How comforting it is, though, isn’t it, not to study Islam, not to study the texts, not to study the commentaries, not to study the 1350-year history of Islamic conquest and subjugation of non-Muslims, who faced either conversion, or death, or at best — if they were ahl al-kitab, People of the Book — the status of dhimmi, which means permanent humiliation, degradation, and physical insecurity.
And how comforting it is not to pay attention to, not to listen with care to, the growing small army of articulate defectors from the army of Islam, as valuable as were defectors from the KGB during the Cold War, such highly intelligent and thoughtful people as Wafa Sultan, Ayaan Hirsi Ali, Ibn Warraq, Ali Sina. How comforting it is to think it is not a permanent problem, or one that in any case can be solved over there, way over there, in the Middle East, in Iraq, or in Afghanistan, or by “solving” the Jihad against Israel (which has no solution, which is only a situation to be managed, and managed through Israeli deterrence, which is all that keeps, or ever will, keep the peace).

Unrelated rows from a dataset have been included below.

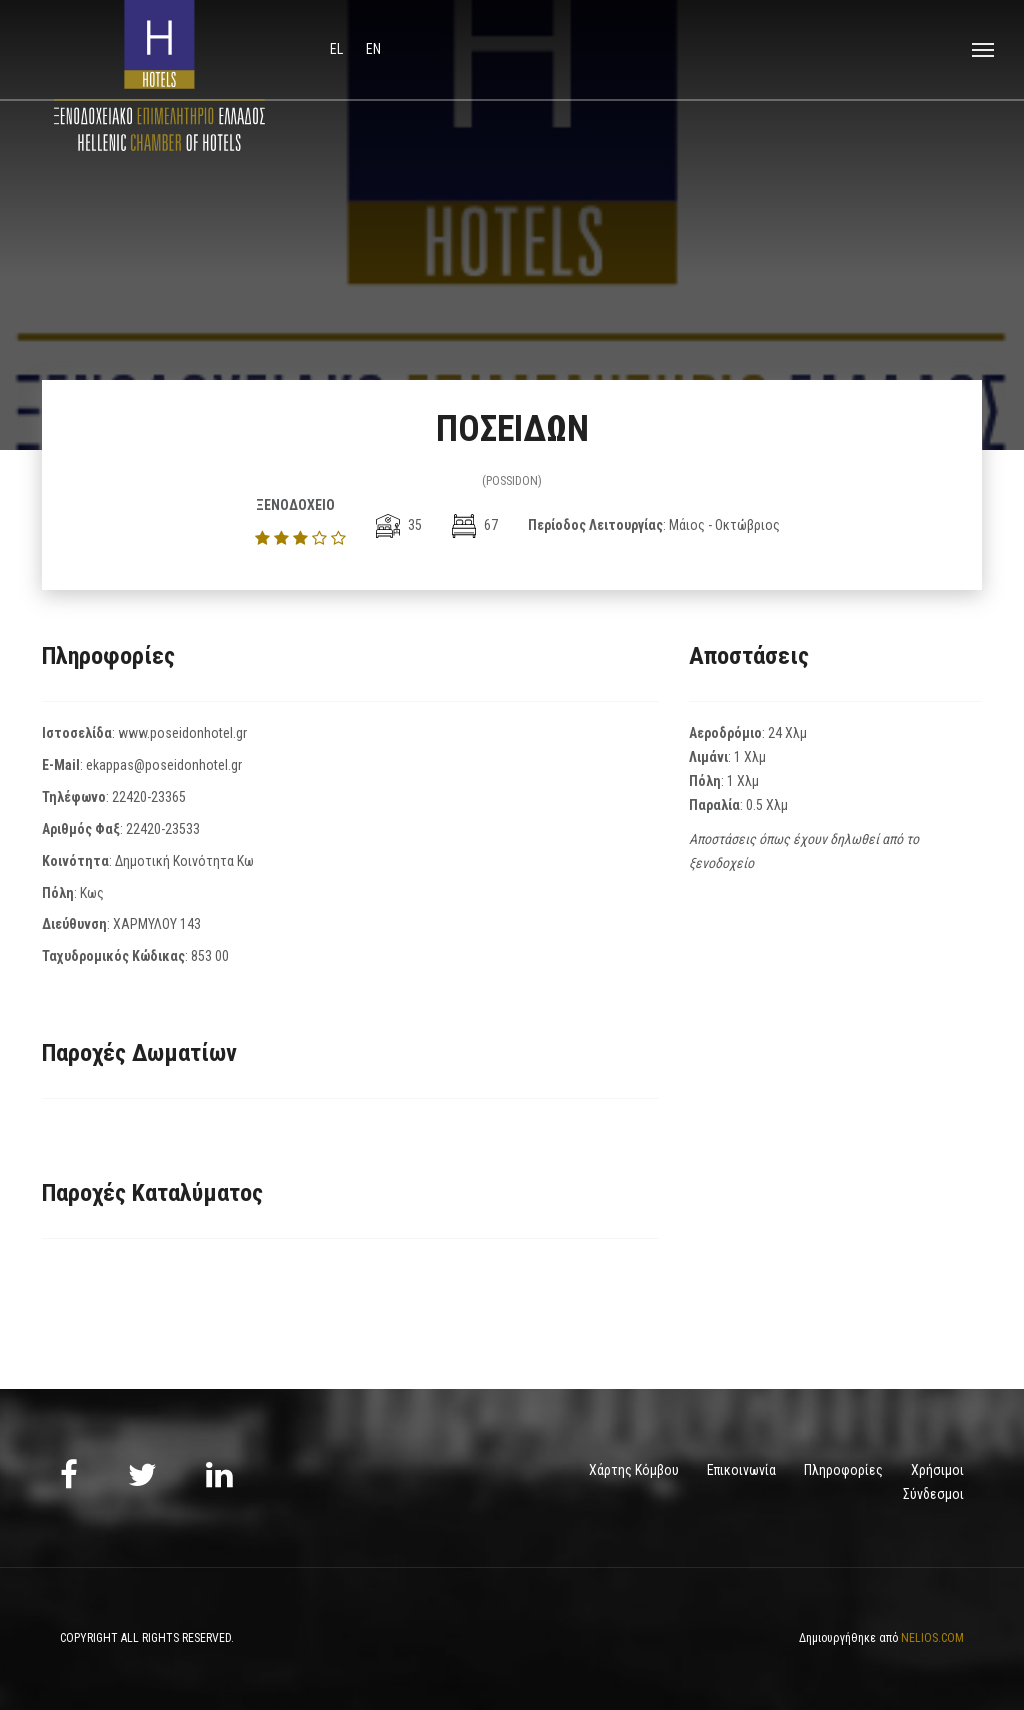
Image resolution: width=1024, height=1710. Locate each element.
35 (399, 525)
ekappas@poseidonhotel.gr (164, 765)
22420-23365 (149, 797)
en (373, 49)
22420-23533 (163, 829)
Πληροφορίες (843, 1470)
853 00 (210, 956)
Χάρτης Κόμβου (634, 1470)
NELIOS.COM (932, 1638)
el (338, 49)
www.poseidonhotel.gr (182, 733)
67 (475, 525)
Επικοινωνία (741, 1470)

How wonderful not to look closely at what is happening in the countries of Western Europe. How wonderful to think that there is a “solution,” and that what one sees in the behavior of Muslims, directed at Buddhists and Hindus as well as at Christians and Jews, in such places as southern Thailand and southern Sudan and southern Nigeria, in Bangladesh as in Bradford, in Lahore as in London or Lyon, in short, all over, wherever Muslims feel strong enough to push their ways, to force Infidels to accommodate them, is simply an anomaly. Sometimes they win, and sometimes they are rebuffed, but that does not end their eternal desire to promote Islam, for Islam “is to dominate and is not to be dominated.”
Glassman is a product of a certain American time and place. He is limited in his ability to see beyond his assumptions about people or peoples, and about the effect of ideologies. I’m not sure if he is one of those Wall Street Journal marxists who believes that economic wellbeing, or lack of it, explains everything, but I suspect so. He is a believer in the dogma that People Are Essentially The Same The Whole World Over, though not quite with the blatant bomfoggery of the Bush Administration’s sentimental messianism, now slightly muted, of that Light-Unto-the-Muslim-Nations project in the dreamworld of Iraq.
And that Iraq remains, surge and “calm” or not, still a dreamworld, even or especially, for those hardheaded tough-minded “realistic” counter-insurgency experts who are proud of what they have accomplished — like Colonel Bogey who with his men built that bridge over the River Kwai for the Japanese enemy with such care, paying attention to the task at hand but missing the larger picture, the picture outside Iraq, the picture of seeing the essential meaning, and menace, of Islam, and defining “victory” in Iraq only in one way: an end result that will weaken the Camp of Islam and Jihad. And there is only one way — the way I have suggested in many columns — to do that.